> Activity list
1. List every proper noun in the article about the C&S and Sysco staffing partnership, giving each one only once.
2. Continue the article about the C&S and Sysco staffing partnership from the point where it stops.

C&S Wholesale Grocers has teamed up with Sysco to provide temporary employment for workers at the foodservice distributor, the nation’s largest.
Under the partnership, unveiled Tuesday, C&S will give jobs to certain Sysco warehouse and delivery associates to help supply food to New York, the state hardest-hit by the coronavirus (COVID-19) pandemic. The workers will remain Sysco employees during the time period they work at C&S, the grocery wholesaler said, and Sysco will continue to provide their pay and any other benefits they typically receive.
C&S noted that the alliance will enable the company to ease a worker shortage from surging food retail demand during the pandemic. At the same time, Sysco personnel will be transferred to similar job functions while demand is temporarily lower in the foodservice sector, where thousands of restaurants and foodservice operators have shut down to slow the spread of the virus.

> Data

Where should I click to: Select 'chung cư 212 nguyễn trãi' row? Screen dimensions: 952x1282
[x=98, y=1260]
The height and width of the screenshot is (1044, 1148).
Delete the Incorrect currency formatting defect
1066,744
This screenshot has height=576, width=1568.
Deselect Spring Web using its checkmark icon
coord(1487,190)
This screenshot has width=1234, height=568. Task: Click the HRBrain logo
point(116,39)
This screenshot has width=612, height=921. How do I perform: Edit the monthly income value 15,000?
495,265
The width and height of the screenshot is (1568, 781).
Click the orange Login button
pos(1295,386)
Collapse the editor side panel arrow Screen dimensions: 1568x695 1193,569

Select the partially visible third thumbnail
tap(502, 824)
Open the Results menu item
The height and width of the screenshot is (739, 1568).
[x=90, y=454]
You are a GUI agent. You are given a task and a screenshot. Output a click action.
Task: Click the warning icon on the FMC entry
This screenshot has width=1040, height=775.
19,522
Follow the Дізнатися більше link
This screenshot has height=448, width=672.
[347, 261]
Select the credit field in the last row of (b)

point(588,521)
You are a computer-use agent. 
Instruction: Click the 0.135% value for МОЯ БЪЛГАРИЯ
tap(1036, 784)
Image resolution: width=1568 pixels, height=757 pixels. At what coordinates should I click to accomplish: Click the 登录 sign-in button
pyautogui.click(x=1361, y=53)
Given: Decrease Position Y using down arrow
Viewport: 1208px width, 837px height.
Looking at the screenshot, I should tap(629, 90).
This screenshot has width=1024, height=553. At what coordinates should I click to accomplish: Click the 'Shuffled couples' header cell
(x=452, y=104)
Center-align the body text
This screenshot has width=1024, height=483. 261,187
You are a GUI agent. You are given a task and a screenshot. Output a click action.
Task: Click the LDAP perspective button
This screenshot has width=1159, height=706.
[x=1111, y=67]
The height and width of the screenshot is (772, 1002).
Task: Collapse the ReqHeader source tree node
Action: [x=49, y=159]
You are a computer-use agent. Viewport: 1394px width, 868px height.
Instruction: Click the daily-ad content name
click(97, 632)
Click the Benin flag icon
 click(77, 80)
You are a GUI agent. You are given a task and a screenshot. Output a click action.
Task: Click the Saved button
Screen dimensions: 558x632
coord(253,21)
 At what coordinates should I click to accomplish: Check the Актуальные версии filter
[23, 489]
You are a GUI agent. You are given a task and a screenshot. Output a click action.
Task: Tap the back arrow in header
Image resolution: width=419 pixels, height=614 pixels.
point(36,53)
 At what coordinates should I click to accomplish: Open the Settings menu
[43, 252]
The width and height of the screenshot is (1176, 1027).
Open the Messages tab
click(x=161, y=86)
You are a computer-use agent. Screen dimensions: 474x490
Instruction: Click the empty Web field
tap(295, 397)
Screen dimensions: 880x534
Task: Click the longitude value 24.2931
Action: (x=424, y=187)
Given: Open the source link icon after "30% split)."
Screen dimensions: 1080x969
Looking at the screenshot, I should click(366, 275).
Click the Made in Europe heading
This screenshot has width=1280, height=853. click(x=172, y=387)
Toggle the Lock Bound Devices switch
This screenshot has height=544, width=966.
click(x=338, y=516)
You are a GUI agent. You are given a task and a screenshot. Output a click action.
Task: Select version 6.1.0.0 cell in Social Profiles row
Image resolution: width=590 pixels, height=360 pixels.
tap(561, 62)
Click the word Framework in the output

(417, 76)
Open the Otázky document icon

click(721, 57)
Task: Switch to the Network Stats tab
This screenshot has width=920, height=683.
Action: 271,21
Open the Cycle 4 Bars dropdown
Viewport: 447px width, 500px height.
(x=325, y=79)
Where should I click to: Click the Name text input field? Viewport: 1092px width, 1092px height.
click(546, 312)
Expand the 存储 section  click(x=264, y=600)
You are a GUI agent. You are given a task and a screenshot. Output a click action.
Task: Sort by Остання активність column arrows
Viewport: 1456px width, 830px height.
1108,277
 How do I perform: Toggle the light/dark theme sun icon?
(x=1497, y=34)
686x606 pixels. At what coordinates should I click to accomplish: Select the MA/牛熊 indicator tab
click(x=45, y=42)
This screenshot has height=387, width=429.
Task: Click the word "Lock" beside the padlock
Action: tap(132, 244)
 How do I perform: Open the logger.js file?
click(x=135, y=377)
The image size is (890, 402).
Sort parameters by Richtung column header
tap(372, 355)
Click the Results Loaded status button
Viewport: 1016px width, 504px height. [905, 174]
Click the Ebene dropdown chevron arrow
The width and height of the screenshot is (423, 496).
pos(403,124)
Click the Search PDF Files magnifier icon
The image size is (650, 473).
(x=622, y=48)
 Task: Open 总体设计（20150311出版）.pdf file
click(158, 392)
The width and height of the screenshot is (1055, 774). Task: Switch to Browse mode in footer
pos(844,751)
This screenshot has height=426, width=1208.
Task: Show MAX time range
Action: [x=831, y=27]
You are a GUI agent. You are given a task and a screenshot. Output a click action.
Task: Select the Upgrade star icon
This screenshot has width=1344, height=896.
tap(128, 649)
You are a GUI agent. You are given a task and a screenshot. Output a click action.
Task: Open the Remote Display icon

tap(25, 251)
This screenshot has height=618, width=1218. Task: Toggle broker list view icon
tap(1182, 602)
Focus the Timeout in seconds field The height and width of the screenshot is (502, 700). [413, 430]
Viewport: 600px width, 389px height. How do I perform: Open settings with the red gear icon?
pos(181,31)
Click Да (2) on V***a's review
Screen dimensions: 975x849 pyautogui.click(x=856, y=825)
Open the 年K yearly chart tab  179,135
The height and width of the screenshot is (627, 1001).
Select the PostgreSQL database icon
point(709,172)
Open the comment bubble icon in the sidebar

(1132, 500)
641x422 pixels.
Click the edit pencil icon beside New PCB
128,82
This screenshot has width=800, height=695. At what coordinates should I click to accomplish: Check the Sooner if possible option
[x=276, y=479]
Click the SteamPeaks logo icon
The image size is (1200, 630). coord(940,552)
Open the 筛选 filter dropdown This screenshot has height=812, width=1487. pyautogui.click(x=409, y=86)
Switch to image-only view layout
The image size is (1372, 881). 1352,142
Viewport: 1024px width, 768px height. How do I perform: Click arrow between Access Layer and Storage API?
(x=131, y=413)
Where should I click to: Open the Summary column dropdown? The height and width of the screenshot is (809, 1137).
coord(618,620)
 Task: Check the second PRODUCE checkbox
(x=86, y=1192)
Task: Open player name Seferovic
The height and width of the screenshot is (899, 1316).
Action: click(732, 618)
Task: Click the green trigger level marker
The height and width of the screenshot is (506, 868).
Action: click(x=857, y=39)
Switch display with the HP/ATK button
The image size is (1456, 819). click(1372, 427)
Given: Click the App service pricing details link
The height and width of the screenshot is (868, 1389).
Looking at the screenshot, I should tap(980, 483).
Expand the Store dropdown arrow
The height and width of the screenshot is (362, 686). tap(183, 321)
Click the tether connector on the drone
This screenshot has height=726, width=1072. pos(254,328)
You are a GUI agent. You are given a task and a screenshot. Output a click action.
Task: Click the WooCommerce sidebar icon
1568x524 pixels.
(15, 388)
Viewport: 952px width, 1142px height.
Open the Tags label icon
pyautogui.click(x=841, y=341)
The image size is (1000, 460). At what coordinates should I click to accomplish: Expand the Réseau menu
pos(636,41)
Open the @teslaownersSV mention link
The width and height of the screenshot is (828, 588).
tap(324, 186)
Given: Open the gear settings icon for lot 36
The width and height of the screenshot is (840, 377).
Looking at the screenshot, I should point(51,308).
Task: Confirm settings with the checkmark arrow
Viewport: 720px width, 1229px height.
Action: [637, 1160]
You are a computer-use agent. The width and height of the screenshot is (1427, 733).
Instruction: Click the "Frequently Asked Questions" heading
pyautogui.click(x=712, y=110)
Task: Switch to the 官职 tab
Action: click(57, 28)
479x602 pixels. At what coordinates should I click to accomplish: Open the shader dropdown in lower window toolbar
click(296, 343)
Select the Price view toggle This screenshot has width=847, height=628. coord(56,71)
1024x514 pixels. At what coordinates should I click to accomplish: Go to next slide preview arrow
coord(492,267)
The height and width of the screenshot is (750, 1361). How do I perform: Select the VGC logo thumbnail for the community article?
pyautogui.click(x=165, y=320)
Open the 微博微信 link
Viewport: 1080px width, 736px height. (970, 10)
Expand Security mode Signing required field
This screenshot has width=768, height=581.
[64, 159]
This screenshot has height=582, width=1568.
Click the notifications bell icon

> Numbered responses
1. C&S Wholesale Grocers, Sysco, Tuesday, New York, COVID-19

2.
“Our agreement with Sysco, as well as our other key partnerships recently announced, will enable us to handle the increasing grocery needs of communities around the country,” Mike Duffy, CEO of C&S Wholesale Grocers, said in a statement. “C&S is continuously looking at ways to get food and critical products to all of our retail customers. This new partnership allows us to focus on a region that has been devastated by this health crisis and honor our commitment to keep our New York families fed.”
Keene, N.H.-based C&S supplies more than 7,700 independent supermarkets, chain stores, military bases and institutions with over 137,000 products.
In late March, C&S announced partnerships with foodservice distributors US Foods and Performance Food Group to address supply and job imbalances in the grocery and foodservice industries resulting from the pandemic. Houston-based Sysco, along with competitors US Foods and McLane Foodservice, also have teamed with The Kroger Co. to share labor and other resources during the health crisis.
The International Foodservice Distributors Association (IFDA) projected in March that foodservice distributors will lose $24 billion in top-line sales, receivables and perishable inventory over the next three months due to the coronavirus emergency. Much of that shortfall will come from widespread business shutdowns in the restaurant industry from COVID-19. The National Restaurant Association recently reported that the restaurant sector stands to lose at least $225 billion over the next three months and cut 5 million to 7 million jobs because of the pandemic.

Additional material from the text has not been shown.